Samira Sasani, Elham Haghrezaei

Abstract


Throughout decades Edward Albee’s Who’s Afraid of Virginia Woolf? Has been considered for its vivid depiction of two modern individuals’ game which dissolves not even others but themselves. Drawing on the theoretical framework of Laing, this game can be viewed and analyzed as the two individuals’ battle for survival. The existential world depicted by Laing is a lonesome inner world of an individual who’s self is divided in the face of a threatening outside world. The torturing anxieties through which he sees and defines the world skin him, bit by bit, with every breath he takes and the opposing forces from within enlarges the vacuum which is his deathbed. These conflicting needs are the driving forces which define George and Martha’s relationship.
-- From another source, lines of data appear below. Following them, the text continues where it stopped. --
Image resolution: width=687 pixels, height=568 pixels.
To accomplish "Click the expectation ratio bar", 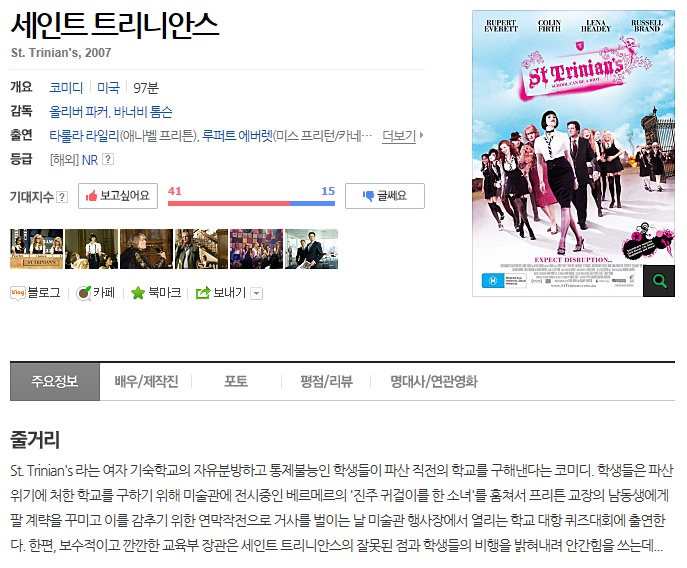I will (x=251, y=203).
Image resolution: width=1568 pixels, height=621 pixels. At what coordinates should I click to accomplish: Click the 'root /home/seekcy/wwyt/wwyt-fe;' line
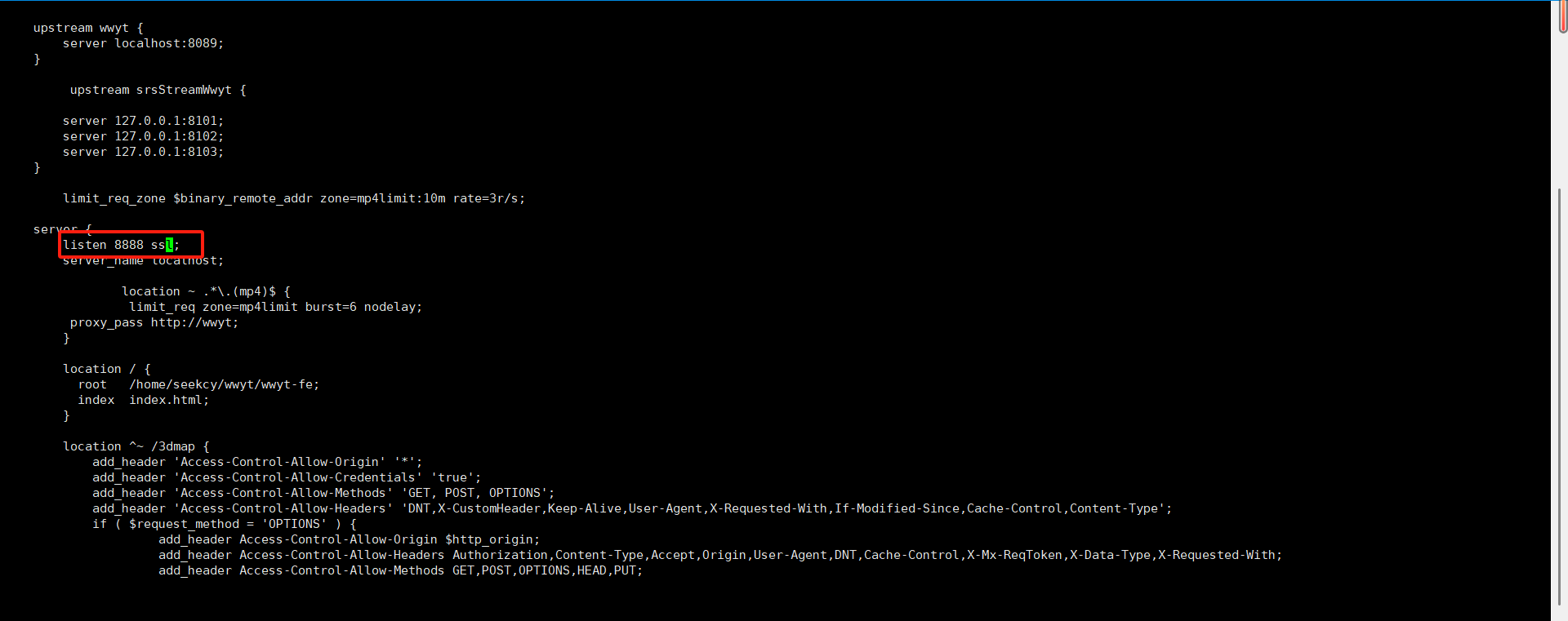click(198, 384)
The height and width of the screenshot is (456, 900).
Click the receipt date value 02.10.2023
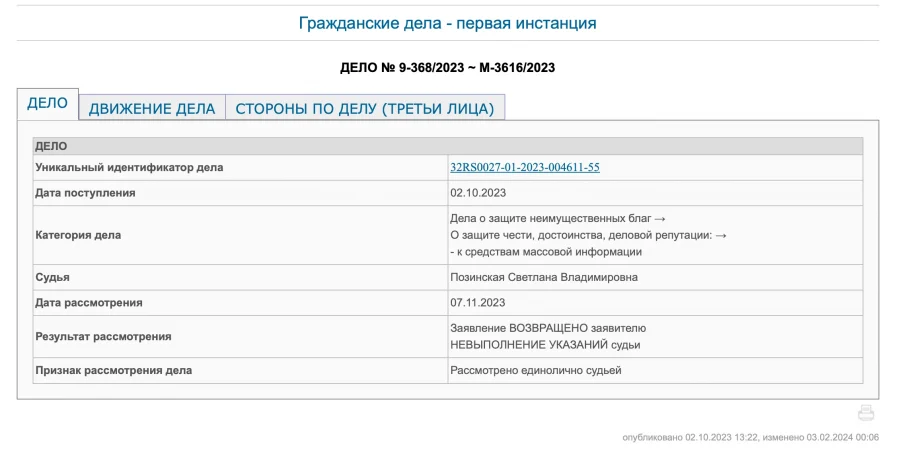[478, 193]
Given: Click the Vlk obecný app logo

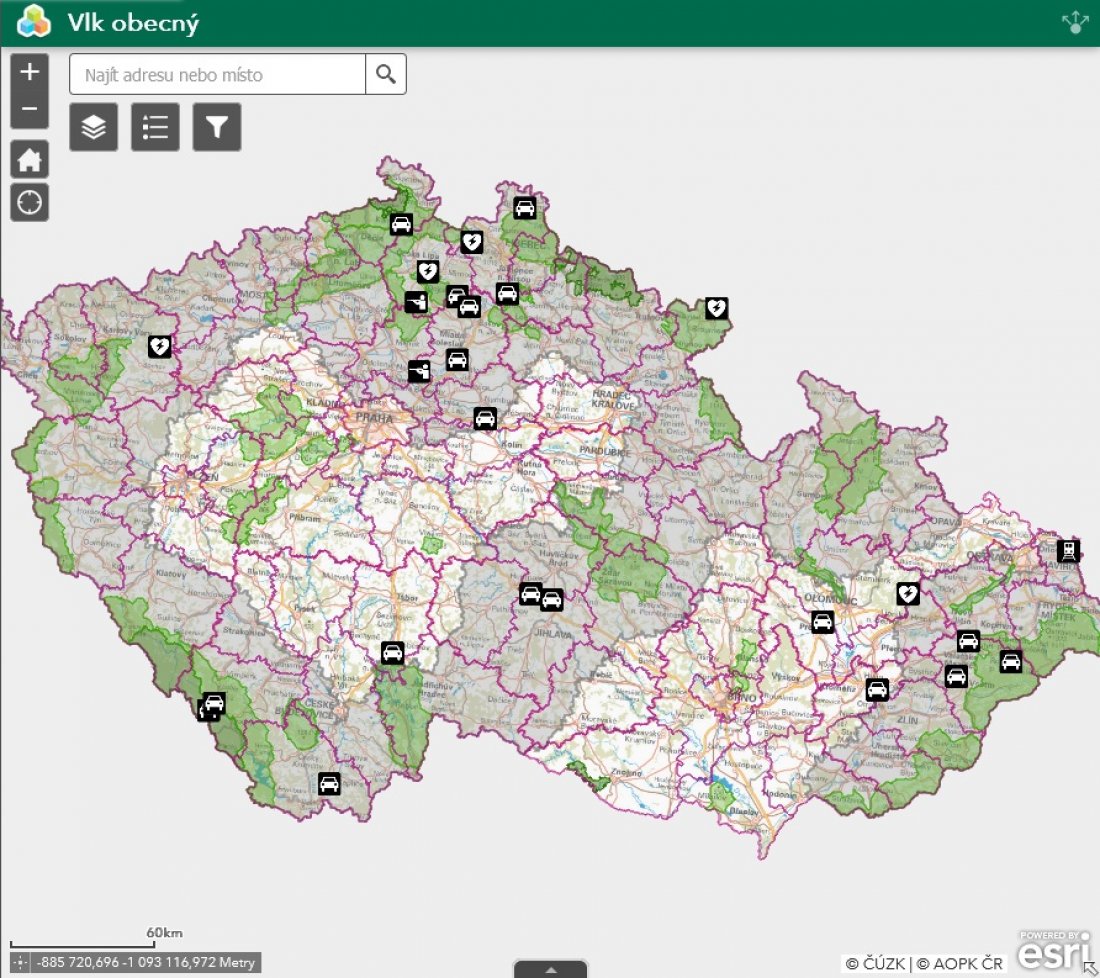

They both are victims of tormenting and existentially threatening situations which have taught them to preserve their true selves within by disarming and attacking the other. That which seems to be yearn for power is essentially their struggle to protect themselves, or in other words, their true selves. Having a precariously differentiated sense of identity, both fear any contact with the real world while being aware of their inevitable need for this realness to survive. In this Article, first the existential theories of R. D. Laing will be thoroughly explained and the second effort will be to shed new light on Albee’s two characters, Martha and George, while digging into the deepest recesses of their being; the most invisible depths which fuel all their seemingly perspicuous actions.

 

Keywords: Edward Albee; R. D. Laing; Divided Selves; Anxiety; Existential being.